3) Apply the annotations in a business context to help individuals understand their own sleep patterns and how they affect their health. 

## Methodology overview 

### Model description

 * **Model inputs** Multi-day accelerometer data in 5 second steps.can.

 * **Model outputs** A list of time steps and probabilities that they contain an "onset" or "wakeup" events
 
### Metric
Submissions are evaluated on the average precision of detected events, averaged over timestamp error tolerance thresholds, averaged over event classes.

Detections are matched to ground-truth events within error tolerances, with ambiguities resolved in order of decreasing confidence. For both event classes, we use error tolerance thresholds of 1, 3, 5, 7.5, 10, 12.5, 15, 20, 25, 30 in minutes, or 12, 36, 60, 90, 120, 150, 180, 240, 300, 360 in steps.

#### **Detailed Description**

**Evaluation proceeds in three steps:**

**Assignment** - Predicted events are matched with ground-truth events.

**Scoring** - Each group of predictions is scored against its corresponding group of ground-truth events via Average Precision.

**Reduction** - The multiple AP scores are averaged to produce a single overall score.

**Assignment**

For each set of predictions and ground-truths within the same event x tolerance x series_id group, we match each ground-truth to the highest-confidence unmatched prediction occurring within the allowed tolerance.

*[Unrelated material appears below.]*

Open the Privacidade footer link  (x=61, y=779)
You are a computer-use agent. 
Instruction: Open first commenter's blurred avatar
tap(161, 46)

Some ground-truths may not be matched to a prediction and some predictions may not be matched to a ground-truth. They will still be accounted for in the scoring, however.

**Scoring**

Collecting the events within each series_id, we compute an Average Precision score for each event x tolerance group. The average precision score is the area under the precision-recall curve generated by decreasing confidence score thresholds over the predictions. In this calculation, matched predictions over the threshold are scored as TP and unmatched predictions as FP. Unmatched ground-truths are scored as FN.

**Reduction**

The final score is the average of the above AP scores, first averaged over tolerance, then over event.


### Data 
The dataset comprises about 500 multi-day recordings of wrist-worn accelerometer data annotated with two event types: onset, the beginning of sleep, and wakeup, the end of sleep. 

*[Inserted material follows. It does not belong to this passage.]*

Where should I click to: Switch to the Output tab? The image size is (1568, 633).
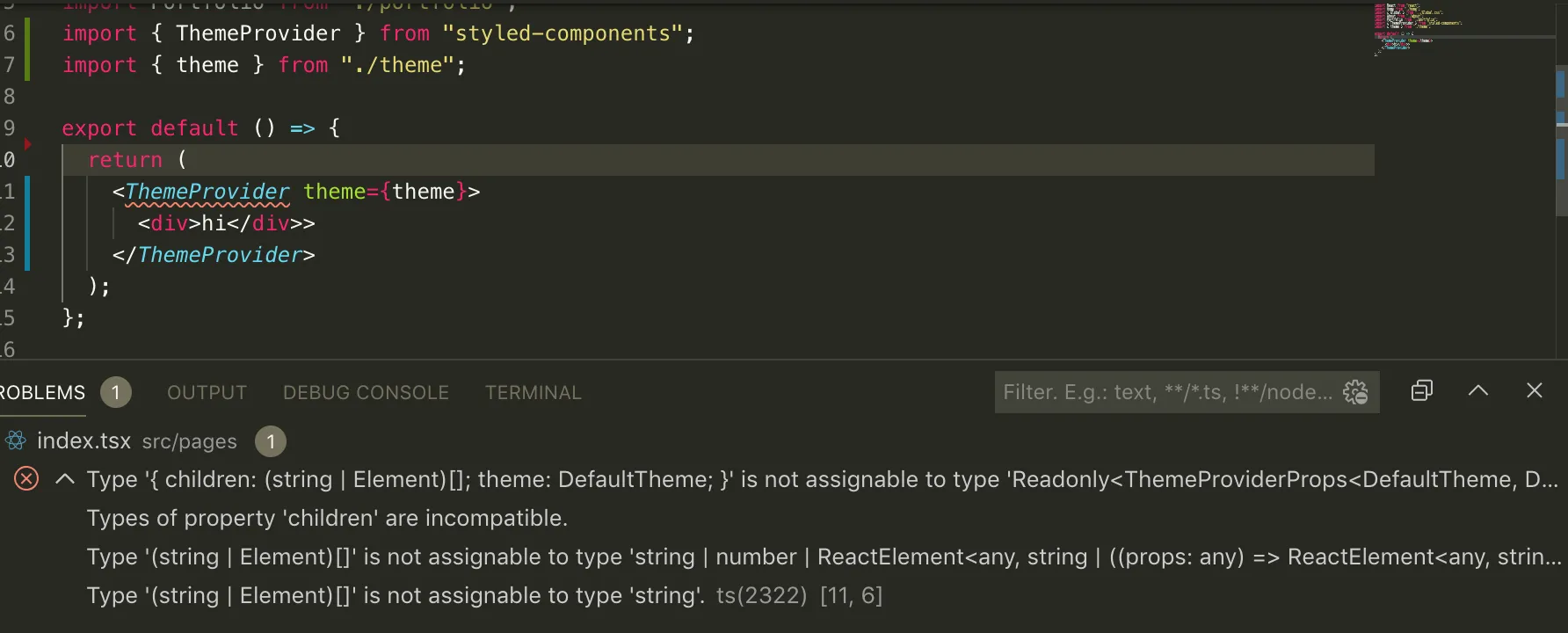click(x=207, y=393)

Though each series is a continuous recording, there may be periods in the series when the accelerometer device was removed. These period are determined as those where suspiciously little variation in the accelerometer signals occur over an extended period of time, which is unrealistic for typical human participants. Events are not annotated for these periods, and you should attempt to refrain from making event predictions during these periods: an event prediction will be scored as false positive (Esper et al., 2023).

#### Files and Field Descriptions

- **train_series.parquet** - Series to be used as training data. Each series is a continuous recording of accelerometer data for a single subject spanning many days.
  - **series_id** - Unique identifier for each accelerometer series.
  - **step** - An integer timestep for each observation within a series.
  - **timestamp** - A corresponding datetime with ISO 8601 format `%Y-%m-%dT%H:%M:%S%z`.
  - **anglez** - As calculated and described by the GGIR package, z-angle is a metric derived from individual accelerometer components that is commonly used in sleep detection, and refers to the angle of the arm relative to the vertical axis of the body.
  - **enmo** - As calculated and described by the GGIR package, ENMO is the Euclidean Norm Minus One of all accelerometer signals, with negative values rounded to zero. While no standard measure of acceleration exists in this space, this is one of the several commonly computed features.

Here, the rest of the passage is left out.